17.07.2015 | FG Köln

"Räuberischer Aktionär" erzielt umsatzsteuerpflichtige sonstige Einkünfte

Die Zahlung einer Aktiengesellschaft (AG) an einen Kleinstaktionär für dessen Rücknahme einer Klage gegen eine Unternehmensentscheidung unterliegt beim Empfänger der Einkommensteuer und bei Wiederholungsabsicht auch der Umsatzsteuer. Dies hat das Finanzgericht (FG) Köln entschieden.

Unter einem "Räuberischen Aktionär" versteht man einen Aktionär, der aktienrechtliche Anfechtungsklagen anstrengt und dadurch die Unternehmenspolitik einer Aktiengesellschaft erheblich stört, um anschließend die Klage gegen eine erhebliche finanzielle Abfindung zurückzunehmen.

Der Kläger ließ sich im Streitjahr von 3 Aktiengesellschaften, an denen er mit einer, zwei bzw. 100 Aktien beteiligt war, für die Rücknahme von Anfechtungs- und Nichtigkeitsklagen fünfstellige Beträge zahlen. Die Zahlungen erfolgten teils direkt an ihn und teils über die Teilung und Durchreichung von Rechtsanwaltsgebühren, deren Höhe in einem gerichtlichen Vergleich mit der AG festgelegt wurden.

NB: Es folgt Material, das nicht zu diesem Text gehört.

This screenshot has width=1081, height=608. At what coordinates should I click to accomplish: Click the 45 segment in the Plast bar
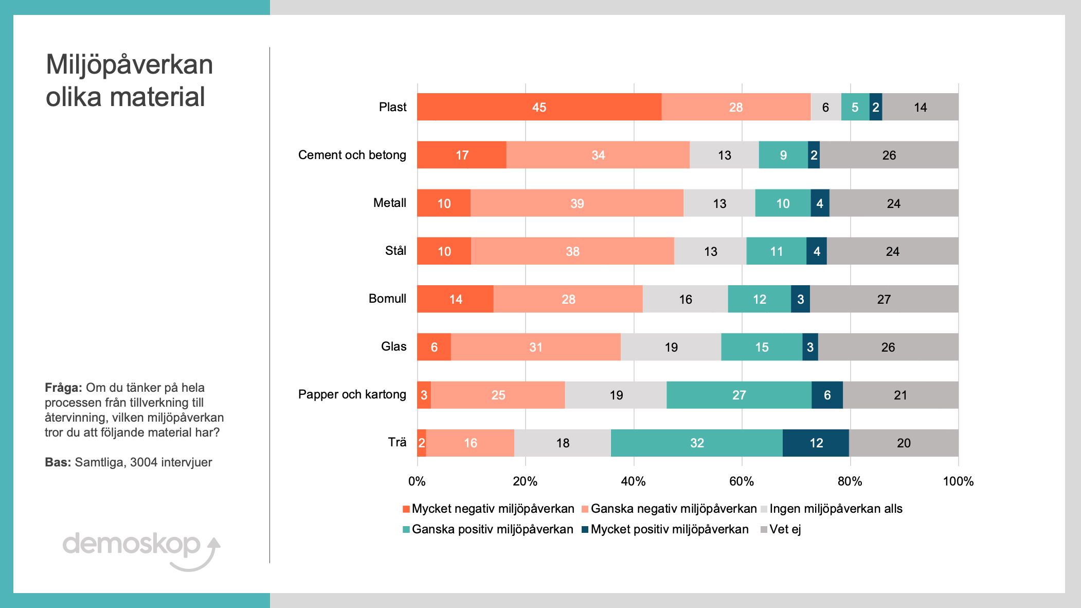pyautogui.click(x=539, y=107)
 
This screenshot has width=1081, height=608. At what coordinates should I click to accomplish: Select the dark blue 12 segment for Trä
pyautogui.click(x=816, y=443)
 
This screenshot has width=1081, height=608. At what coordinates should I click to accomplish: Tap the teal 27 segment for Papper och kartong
pyautogui.click(x=738, y=395)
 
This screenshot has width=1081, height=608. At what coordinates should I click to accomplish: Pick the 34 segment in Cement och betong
pyautogui.click(x=598, y=155)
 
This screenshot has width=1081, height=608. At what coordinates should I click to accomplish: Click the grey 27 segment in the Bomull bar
pyautogui.click(x=884, y=299)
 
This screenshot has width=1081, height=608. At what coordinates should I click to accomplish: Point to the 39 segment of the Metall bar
pyautogui.click(x=576, y=203)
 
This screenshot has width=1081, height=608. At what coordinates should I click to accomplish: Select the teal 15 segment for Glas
pyautogui.click(x=761, y=347)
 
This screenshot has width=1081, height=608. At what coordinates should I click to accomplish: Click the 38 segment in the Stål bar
pyautogui.click(x=572, y=251)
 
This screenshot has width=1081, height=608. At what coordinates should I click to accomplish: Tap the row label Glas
pyautogui.click(x=393, y=346)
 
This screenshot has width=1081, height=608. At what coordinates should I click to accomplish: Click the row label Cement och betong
pyautogui.click(x=352, y=155)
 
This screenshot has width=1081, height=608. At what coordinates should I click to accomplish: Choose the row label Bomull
pyautogui.click(x=387, y=299)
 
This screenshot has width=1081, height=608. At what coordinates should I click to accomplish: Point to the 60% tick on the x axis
pyautogui.click(x=742, y=481)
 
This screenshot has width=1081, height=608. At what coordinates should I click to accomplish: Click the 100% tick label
pyautogui.click(x=958, y=481)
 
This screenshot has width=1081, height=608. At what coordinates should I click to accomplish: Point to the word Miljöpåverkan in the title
pyautogui.click(x=129, y=65)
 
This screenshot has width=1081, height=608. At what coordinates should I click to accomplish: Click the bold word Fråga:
pyautogui.click(x=63, y=388)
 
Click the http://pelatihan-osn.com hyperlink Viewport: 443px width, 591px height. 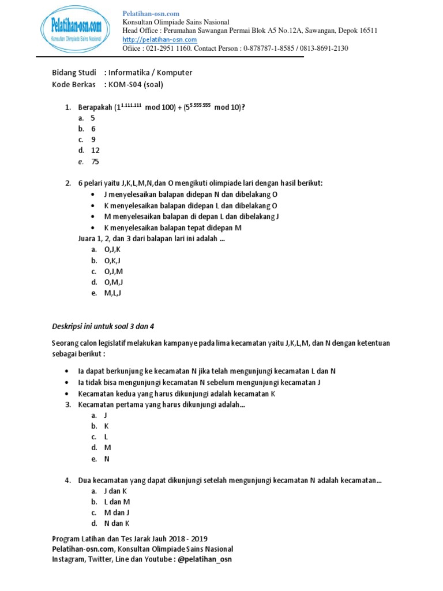[x=160, y=39]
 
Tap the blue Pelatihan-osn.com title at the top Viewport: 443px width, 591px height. [x=151, y=13]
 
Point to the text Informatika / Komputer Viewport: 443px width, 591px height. [x=151, y=73]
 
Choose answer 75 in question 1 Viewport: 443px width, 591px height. [x=95, y=162]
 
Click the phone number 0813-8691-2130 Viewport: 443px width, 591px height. [x=325, y=48]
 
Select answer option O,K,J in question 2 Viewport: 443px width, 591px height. [x=112, y=260]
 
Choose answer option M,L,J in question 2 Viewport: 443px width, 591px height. [x=112, y=293]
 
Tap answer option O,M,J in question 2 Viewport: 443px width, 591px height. [x=113, y=282]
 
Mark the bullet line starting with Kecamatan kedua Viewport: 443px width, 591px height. [x=177, y=394]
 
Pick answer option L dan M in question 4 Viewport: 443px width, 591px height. [x=117, y=502]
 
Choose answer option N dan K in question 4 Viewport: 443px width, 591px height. [x=117, y=523]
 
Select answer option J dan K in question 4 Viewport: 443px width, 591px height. [x=115, y=491]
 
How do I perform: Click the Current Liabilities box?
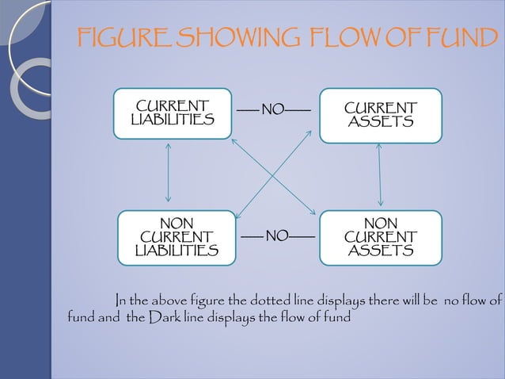173,113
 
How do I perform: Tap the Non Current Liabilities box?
177,236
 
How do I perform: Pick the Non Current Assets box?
380,236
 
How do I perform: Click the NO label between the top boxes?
274,109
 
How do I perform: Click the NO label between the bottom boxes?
277,235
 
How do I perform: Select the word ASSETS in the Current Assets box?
380,123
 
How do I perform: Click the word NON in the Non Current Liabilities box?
177,224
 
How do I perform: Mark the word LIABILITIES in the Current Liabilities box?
173,120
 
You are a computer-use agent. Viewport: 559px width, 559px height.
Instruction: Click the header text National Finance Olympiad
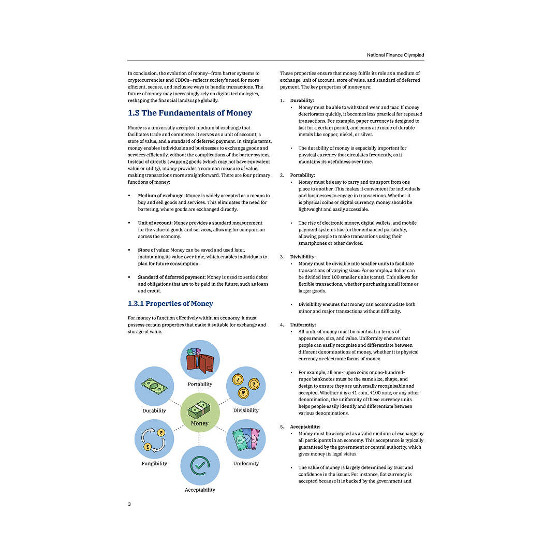pyautogui.click(x=395, y=55)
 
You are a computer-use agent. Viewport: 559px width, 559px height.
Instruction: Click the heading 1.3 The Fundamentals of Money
pyautogui.click(x=190, y=113)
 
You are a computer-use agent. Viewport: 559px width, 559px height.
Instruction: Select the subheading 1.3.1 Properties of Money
pyautogui.click(x=170, y=304)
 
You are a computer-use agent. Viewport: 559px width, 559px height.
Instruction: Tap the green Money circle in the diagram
pyautogui.click(x=200, y=413)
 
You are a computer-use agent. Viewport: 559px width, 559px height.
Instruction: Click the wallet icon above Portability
pyautogui.click(x=200, y=360)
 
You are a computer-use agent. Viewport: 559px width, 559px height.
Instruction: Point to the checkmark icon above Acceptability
pyautogui.click(x=200, y=465)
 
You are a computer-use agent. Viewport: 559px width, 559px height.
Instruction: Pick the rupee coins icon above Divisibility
pyautogui.click(x=246, y=386)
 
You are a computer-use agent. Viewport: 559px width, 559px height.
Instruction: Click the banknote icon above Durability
pyautogui.click(x=154, y=386)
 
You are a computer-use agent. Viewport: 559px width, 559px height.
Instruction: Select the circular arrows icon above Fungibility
pyautogui.click(x=154, y=439)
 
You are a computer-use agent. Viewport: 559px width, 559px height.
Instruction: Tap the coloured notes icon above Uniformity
pyautogui.click(x=246, y=439)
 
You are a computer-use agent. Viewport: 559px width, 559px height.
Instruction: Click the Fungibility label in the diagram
pyautogui.click(x=154, y=463)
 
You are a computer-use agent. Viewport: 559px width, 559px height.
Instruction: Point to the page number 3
pyautogui.click(x=129, y=504)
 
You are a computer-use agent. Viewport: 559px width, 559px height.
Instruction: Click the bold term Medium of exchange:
pyautogui.click(x=161, y=196)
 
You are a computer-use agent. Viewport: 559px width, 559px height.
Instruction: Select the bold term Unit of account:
pyautogui.click(x=155, y=223)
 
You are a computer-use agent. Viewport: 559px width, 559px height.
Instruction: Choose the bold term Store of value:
pyautogui.click(x=153, y=250)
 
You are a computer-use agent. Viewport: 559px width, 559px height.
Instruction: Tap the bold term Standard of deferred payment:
pyautogui.click(x=171, y=277)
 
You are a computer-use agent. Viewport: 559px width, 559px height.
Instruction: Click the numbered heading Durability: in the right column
pyautogui.click(x=302, y=100)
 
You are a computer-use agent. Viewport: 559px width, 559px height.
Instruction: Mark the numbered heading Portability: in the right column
pyautogui.click(x=302, y=175)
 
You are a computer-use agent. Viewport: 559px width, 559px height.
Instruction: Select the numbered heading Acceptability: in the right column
pyautogui.click(x=305, y=427)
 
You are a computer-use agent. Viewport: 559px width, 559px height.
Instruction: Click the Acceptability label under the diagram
pyautogui.click(x=200, y=490)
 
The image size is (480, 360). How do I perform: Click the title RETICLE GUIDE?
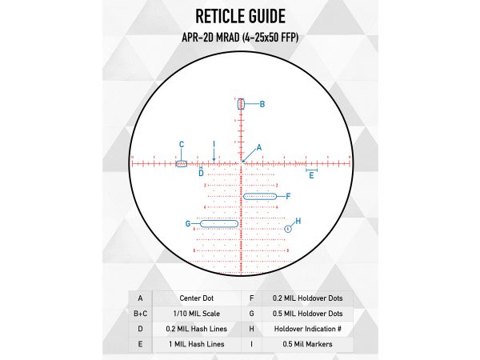pos(240,18)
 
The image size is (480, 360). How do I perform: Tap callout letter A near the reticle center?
pos(258,148)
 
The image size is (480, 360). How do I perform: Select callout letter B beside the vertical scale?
pos(262,104)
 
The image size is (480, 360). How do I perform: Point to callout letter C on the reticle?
pos(182,145)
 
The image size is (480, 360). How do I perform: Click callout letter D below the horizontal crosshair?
pos(201,173)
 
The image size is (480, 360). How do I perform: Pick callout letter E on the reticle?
pos(311,175)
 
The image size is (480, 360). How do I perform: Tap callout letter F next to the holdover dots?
pos(288,196)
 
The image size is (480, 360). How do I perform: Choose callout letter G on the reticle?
pos(188,224)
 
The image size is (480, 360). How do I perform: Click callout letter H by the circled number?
pos(298,221)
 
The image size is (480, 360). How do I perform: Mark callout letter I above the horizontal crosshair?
pos(214,144)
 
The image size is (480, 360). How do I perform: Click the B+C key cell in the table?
pos(140,313)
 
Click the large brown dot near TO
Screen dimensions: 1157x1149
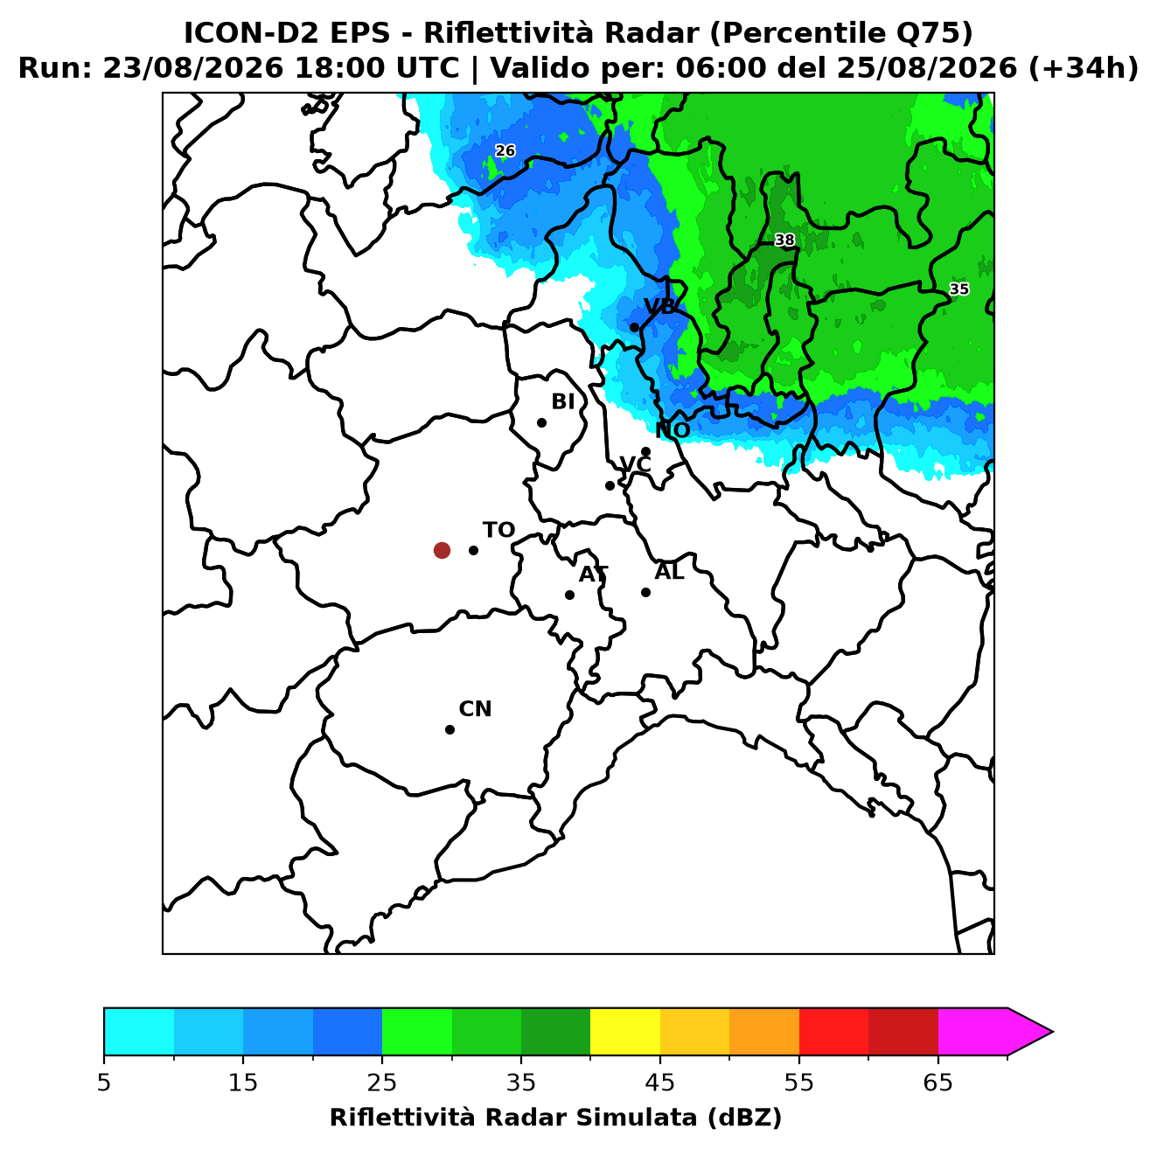pyautogui.click(x=442, y=550)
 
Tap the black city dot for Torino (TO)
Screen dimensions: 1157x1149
pyautogui.click(x=473, y=550)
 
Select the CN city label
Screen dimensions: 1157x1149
pyautogui.click(x=475, y=709)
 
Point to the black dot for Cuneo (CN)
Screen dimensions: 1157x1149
pyautogui.click(x=450, y=730)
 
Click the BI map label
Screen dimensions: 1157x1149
pyautogui.click(x=563, y=402)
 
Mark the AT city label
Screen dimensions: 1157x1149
pyautogui.click(x=593, y=574)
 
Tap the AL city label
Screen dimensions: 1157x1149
pyautogui.click(x=669, y=572)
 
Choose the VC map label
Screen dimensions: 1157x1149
pyautogui.click(x=635, y=464)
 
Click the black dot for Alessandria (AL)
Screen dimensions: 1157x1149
pyautogui.click(x=645, y=592)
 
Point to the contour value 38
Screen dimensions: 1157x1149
pyautogui.click(x=784, y=240)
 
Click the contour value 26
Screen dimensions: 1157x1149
pyautogui.click(x=505, y=150)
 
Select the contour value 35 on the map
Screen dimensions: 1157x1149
pyautogui.click(x=958, y=289)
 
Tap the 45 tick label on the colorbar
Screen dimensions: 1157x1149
pyautogui.click(x=660, y=1083)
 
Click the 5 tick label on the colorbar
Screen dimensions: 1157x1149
pyautogui.click(x=104, y=1083)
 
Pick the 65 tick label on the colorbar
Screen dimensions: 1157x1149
pyautogui.click(x=937, y=1083)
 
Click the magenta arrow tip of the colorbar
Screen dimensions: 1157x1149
pyautogui.click(x=1052, y=1033)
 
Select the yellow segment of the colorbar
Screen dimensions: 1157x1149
pyautogui.click(x=625, y=1033)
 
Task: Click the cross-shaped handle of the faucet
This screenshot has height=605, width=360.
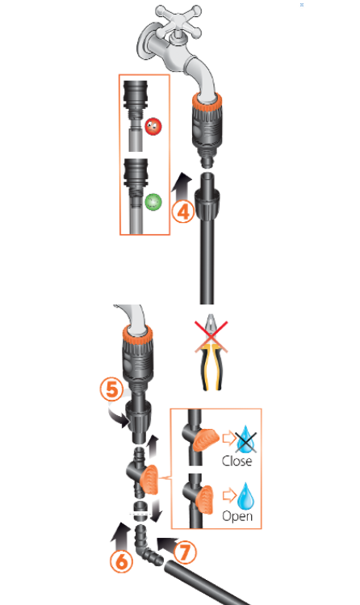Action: [x=179, y=20]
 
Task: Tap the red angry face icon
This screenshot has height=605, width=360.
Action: [x=153, y=127]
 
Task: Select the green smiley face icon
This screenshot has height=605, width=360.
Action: [x=153, y=202]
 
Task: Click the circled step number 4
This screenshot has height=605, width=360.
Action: [x=182, y=212]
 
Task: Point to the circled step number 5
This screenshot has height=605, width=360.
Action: [x=111, y=389]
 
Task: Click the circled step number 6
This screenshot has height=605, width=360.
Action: [x=121, y=561]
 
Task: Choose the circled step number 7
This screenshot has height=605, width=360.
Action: [x=185, y=552]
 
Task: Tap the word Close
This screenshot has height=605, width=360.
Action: [x=237, y=460]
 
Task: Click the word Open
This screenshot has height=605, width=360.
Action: [x=237, y=516]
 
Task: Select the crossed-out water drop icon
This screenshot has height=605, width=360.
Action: [x=246, y=439]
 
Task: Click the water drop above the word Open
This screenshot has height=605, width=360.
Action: [x=246, y=496]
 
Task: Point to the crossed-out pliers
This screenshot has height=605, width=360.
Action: [x=211, y=352]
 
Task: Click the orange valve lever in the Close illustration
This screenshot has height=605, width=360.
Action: [x=206, y=440]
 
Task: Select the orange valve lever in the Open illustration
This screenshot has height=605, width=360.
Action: [x=205, y=500]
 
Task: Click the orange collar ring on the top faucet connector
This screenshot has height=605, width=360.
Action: [x=207, y=101]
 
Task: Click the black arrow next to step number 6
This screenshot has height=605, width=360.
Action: [x=121, y=536]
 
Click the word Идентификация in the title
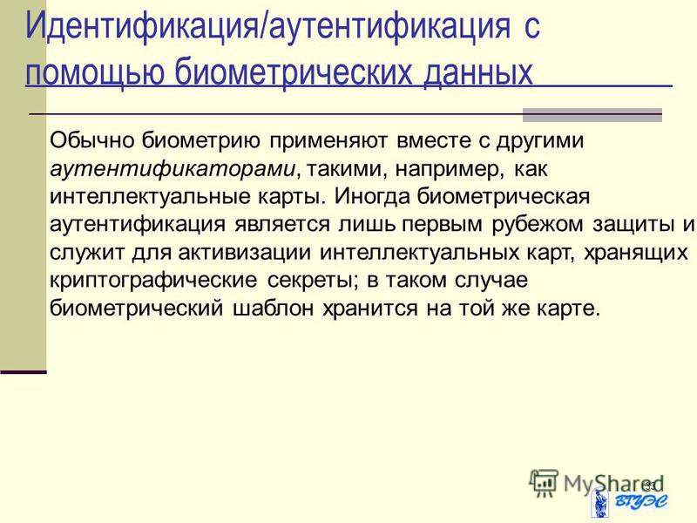point(142,26)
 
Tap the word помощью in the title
point(95,71)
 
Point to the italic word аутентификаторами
point(173,169)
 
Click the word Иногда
point(372,197)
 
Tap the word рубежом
point(538,224)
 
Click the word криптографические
point(153,281)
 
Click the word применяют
point(328,141)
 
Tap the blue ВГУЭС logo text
point(642,502)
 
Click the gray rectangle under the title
point(592,115)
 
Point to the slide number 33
point(650,486)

Keine steuerfreien Schadensersatzzahlungen

In dem Klageverfahren wendete sich der Kläger gegen die ertragsteuerliche Behandlung der Einnahmen als sonstige Einkünfte sowie deren Einordnung als umsatzsteuerpflichtige sonstige Leistungen durch das Finanzamt. Es handele sich - bis auf eine Zahlung - um steuerfreie Schadensersatzzahlungen, die von den Aktiengesellschaften für den Verlust seiner Rechte aus den Aktien gezahlt worden seien. Dem folgte das FG Köln nicht und beurteilte sämtliche Zahlungen als einkommen- und umsatzsteuerpflichtig (Urteil vom 11.06.2015, Az. 13 K 3023/13).

Kläger handelte als Unternehmer

Zum einen stehe der Annahme von steuerfreiem Schadensersatz bereits der Umstand entgegen, dass der minimale Aktienbestand mit einem Marktwert zwischen 10 und 500 Euro nicht zu einem fünfstelligen Schadensersatz führen könne. Zum anderen ließen die vertraglichen Vereinbarungen nicht erkennen, dass hierdurch ein dem Kläger entstandener Wertverlust ausgeglichen werden sollte. Vielmehr beruhten die Zahlung auf der "erheblichen Lästigkeit der Anfechtungs- und Nichtigkeitsklagen, die die dringend notwendigen Umstrukturierungen der betroffenen Gesellschaften verzögerten". Der Kläger handele auch insoweit als Unternehmer, da er sich den Verzicht auf Anfechtung von Gesellschaftsbeschlüssen seit Jahren bezahlen lasse und folglich mit Wiederholungsabsicht handele.

(FG Köln / STB Web)

Hinweis: Beachten Sie bitte das Datum dieses Artikels. Er stammt vom 17.07.2015, sodass die Inhalte ggf. nicht mehr dem aktuellsten (Rechts-) Stand entsprechen.